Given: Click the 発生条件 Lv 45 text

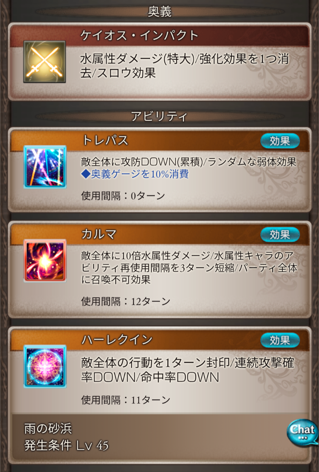Looking at the screenshot, I should [x=66, y=445].
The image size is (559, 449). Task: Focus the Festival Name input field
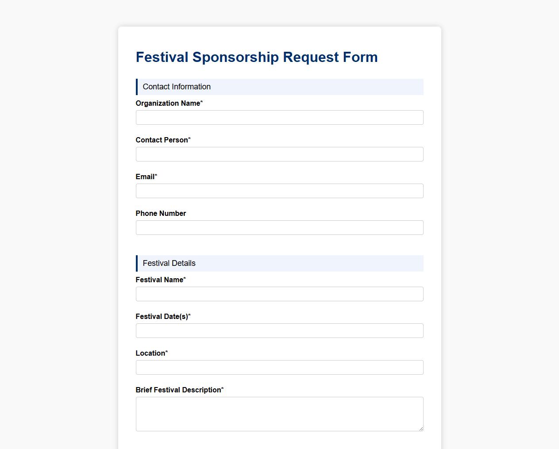tap(279, 294)
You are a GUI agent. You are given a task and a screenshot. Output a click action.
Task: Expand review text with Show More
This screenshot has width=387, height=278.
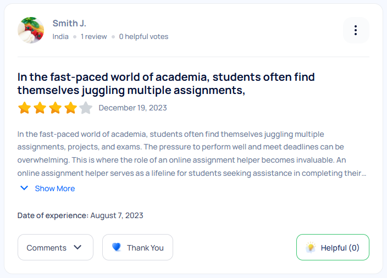(x=54, y=188)
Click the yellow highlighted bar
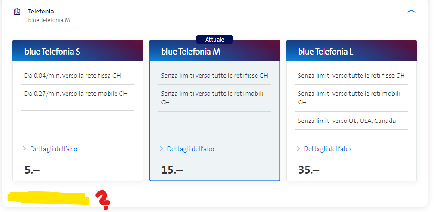This screenshot has width=434, height=212. point(48,199)
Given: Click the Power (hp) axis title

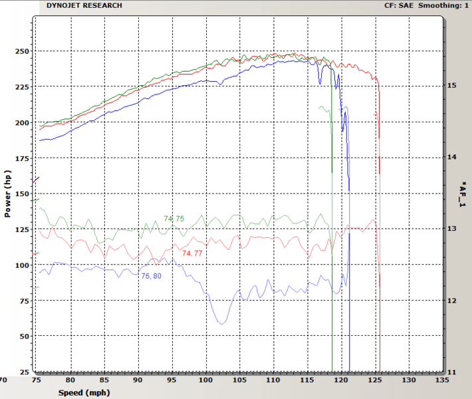Looking at the screenshot, I should [8, 192].
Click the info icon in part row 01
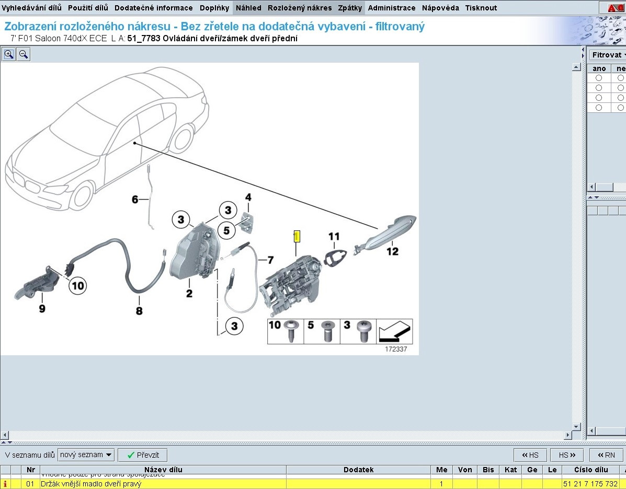 coord(5,484)
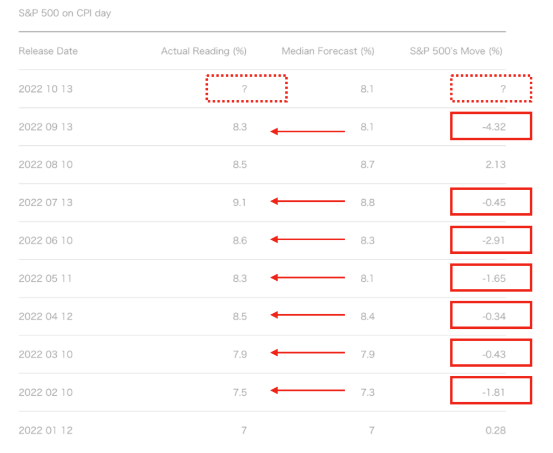Click the red arrow in the 2022 09 13 row
The image size is (553, 453).
point(307,131)
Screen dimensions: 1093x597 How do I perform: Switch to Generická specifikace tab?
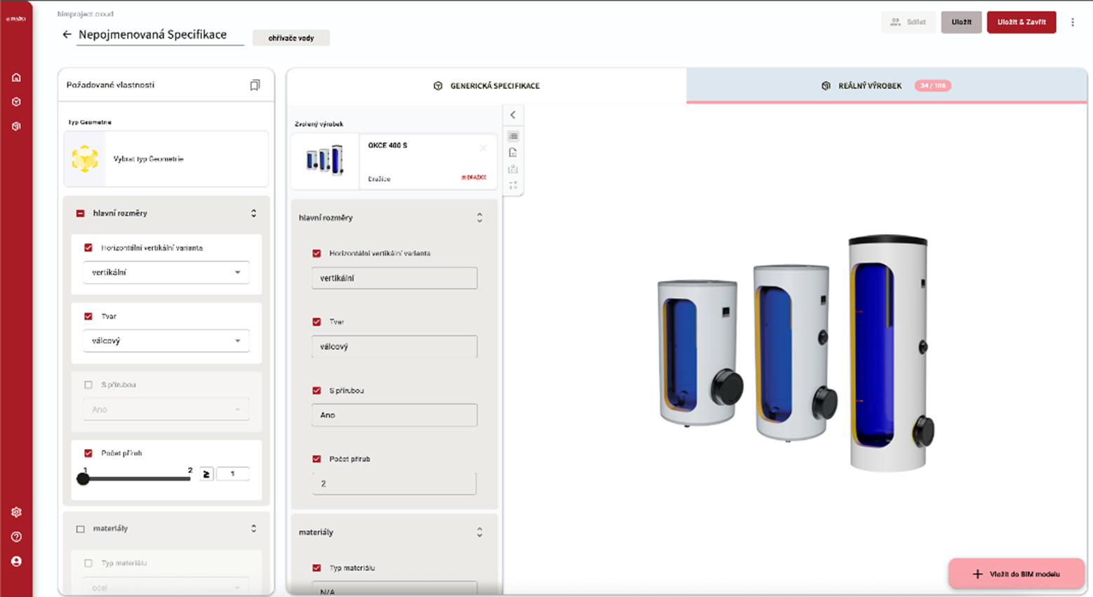pos(487,85)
◇ ◇ ◇ ◇ ◇ ◇ ◇
ABOUT THIS TASK: Any images must be dropped; all other material is to be printed exactly.

WRITTEN SOLUTION:
Given: Click the 発生条件 Lv 45 text

Looking at the screenshot, I should [x=66, y=445].
The image size is (559, 449). Task: Focus the Festival Name input field
tap(279, 294)
You are a GUI agent. You are given a task and a screenshot. Output a click action.
Task: Expand review text with Show More
This screenshot has width=387, height=278.
(x=54, y=188)
Click the yellow highlighted bar
This screenshot has width=434, height=212. point(48,199)
Given: Click the Power (hp) axis title

Looking at the screenshot, I should [8, 192].
Click the info icon in part row 01
 coord(5,484)
Click the red arrow in the 2022 09 13 row
The image size is (553, 453).
point(307,131)
Screen dimensions: 1093x597 How do I perform: Switch to Generická specifikace tab?
pos(487,85)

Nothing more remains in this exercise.